Countryklassieker du jour: Sunday Morning Coming Down

 

Van die zondagochtenden dat je je niet helemaal topfit voelt en de wereld je niet tegemoet lacht. Kris zélf over Sunday Morning Coming Down: “This song probably was the most directly autobiographical thing I had written. In those days I was living in a slum tenement that was torn down afterwards, but it was 25 dollars a month in a condemned building, and “Sunday Morning Coming Down” was more or less looking around me and writing about what I was doing. One time, some people broke into that place, and I had to call the police station to answer some questions about it, and the guy said, “Yeah, they really trashed the place when they went in there.” But I hadn’t noticed that it was any different. There were holes in the wall bigger than I was. It was quite a place, so “Sunday Morning Coming Down” is kind of more or less what I was living at that time. I guess it was depressing, I don’t know, but the chorus was kind of uplifting. … What I was really trying to do was to keep the feeling of loss and of sadness. For me at that time, it was the loss of my family and looking at a little kid swinging on a swing and his daddy pushing him. That was the feeling I wanted to get for the whole song. I think Sunday was the choice because the bars were closed in the morning and nobody was at work, so if you were alone, it was the most alone time…”

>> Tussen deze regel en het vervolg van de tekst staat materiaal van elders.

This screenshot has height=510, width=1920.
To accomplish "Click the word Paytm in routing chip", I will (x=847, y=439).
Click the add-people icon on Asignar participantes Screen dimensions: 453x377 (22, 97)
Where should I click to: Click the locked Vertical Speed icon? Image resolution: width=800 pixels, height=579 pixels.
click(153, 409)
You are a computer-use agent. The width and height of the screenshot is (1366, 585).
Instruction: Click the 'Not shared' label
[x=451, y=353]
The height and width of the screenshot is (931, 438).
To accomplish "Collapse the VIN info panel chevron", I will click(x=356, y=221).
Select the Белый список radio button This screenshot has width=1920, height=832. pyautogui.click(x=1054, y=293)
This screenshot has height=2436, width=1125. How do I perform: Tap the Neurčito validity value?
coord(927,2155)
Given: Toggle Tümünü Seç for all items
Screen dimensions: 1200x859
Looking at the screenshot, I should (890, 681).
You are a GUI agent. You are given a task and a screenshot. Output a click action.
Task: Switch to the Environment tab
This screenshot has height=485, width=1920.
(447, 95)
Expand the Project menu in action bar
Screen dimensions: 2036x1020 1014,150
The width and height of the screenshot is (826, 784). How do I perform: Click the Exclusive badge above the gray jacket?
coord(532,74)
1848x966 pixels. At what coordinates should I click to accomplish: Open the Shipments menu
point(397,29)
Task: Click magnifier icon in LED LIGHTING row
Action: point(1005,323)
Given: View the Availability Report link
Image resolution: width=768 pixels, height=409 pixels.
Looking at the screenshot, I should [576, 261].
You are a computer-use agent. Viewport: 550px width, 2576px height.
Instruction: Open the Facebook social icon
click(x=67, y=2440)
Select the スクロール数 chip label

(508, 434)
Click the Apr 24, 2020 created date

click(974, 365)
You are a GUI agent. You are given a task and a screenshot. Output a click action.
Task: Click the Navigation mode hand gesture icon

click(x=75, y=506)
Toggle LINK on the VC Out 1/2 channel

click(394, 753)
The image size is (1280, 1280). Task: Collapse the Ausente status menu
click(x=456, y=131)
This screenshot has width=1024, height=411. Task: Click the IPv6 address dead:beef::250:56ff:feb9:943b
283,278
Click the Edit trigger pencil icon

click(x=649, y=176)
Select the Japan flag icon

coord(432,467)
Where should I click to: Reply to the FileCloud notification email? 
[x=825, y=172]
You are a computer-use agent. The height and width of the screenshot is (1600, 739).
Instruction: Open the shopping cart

Well I woke up Sunday morning 
with no way to hold my head, that didn’t hurt 
and the beer I had for breakfast 
wasn’t bad so I had one more for dessert 
then I fumbled through my closet for my clothes 
and found my cleanest dirty shirt 
and I shaved (washed) my face and combed my hair 
and stumbled down the stairs to meet the day 

I’d smoked so much the night before, 
my mouth was like an ashtray I’d been licking
(I’d smoked my brain the night before on cigarettes and songs 
that I’ve been pickin’) 
but I lit my first and watched a small kid 
cussin’ at a can that he was kicking 
then I crossed the empty street 
and caught the Sunday smell of someone fryin’ chicken, 
and it took me back to somethin’ 
that I’d lost somehow somewhere along the way 

On the Sunday morning sidewalks 
wishing Lord that I was stoned 
‘cause there’s something in a Sunday 
that makes a body feel alone 
and there’s nothin’ short of dyin’ 
half as lonesome as the sound 
on the sleepin’ city sidewalks 
Sunday mornin’ comin’ down 

In the park I saw a daddy 
with a laughing little girl who he was swingin’ 
and I stopped beside a Sunday school 
and listened to the song that they were singin’ 
then I headed back for home and 
somewhere far away a lonely bell was ringin’ 
and it echoed through the canyons like 
the disappearing dreams of yesterday.